■ Goal: List each line in the records below that contains the word "computer", copying every such line in full.

* START Stored rows *

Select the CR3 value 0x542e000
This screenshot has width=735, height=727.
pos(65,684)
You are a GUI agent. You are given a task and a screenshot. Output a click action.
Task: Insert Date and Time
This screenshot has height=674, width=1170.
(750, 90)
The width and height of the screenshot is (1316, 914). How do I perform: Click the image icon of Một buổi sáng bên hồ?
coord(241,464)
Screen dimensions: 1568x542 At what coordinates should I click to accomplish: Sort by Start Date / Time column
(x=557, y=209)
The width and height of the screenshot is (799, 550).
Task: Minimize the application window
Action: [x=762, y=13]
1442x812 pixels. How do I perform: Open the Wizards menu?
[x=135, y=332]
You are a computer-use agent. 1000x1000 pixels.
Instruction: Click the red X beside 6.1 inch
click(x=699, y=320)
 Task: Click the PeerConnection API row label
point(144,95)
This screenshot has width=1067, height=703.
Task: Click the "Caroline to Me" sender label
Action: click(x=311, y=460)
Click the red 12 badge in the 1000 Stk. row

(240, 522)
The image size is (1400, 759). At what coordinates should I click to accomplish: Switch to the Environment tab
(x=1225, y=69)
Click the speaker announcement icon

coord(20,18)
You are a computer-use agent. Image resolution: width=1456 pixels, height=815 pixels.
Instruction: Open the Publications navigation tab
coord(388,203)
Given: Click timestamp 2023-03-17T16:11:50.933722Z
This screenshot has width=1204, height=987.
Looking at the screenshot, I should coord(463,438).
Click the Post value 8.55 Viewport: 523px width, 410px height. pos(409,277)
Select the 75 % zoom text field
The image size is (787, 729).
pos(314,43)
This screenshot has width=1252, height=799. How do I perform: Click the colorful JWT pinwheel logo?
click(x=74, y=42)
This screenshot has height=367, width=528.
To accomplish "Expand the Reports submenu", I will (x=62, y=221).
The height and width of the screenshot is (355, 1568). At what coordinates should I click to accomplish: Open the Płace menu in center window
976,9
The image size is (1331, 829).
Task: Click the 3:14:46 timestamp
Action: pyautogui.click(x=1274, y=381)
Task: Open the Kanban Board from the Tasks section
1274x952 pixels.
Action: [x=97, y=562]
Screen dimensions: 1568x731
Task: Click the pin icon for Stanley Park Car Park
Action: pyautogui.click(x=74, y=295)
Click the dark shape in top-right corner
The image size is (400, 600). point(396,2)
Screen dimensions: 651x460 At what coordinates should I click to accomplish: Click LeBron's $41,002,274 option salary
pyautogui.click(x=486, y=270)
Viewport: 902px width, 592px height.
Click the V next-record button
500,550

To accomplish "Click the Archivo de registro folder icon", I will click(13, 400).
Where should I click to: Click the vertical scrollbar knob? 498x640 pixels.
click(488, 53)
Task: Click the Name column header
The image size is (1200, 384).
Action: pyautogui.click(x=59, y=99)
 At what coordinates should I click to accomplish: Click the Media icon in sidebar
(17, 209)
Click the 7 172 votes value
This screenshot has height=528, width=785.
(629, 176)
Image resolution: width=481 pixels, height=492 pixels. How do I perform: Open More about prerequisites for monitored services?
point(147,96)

* END Stored rows *

■ Response below:
You are a computer-use agent. 1000x1000 pixels.
You are a computer-use agent. Image resolution: width=1456 pixels, height=815 pixels.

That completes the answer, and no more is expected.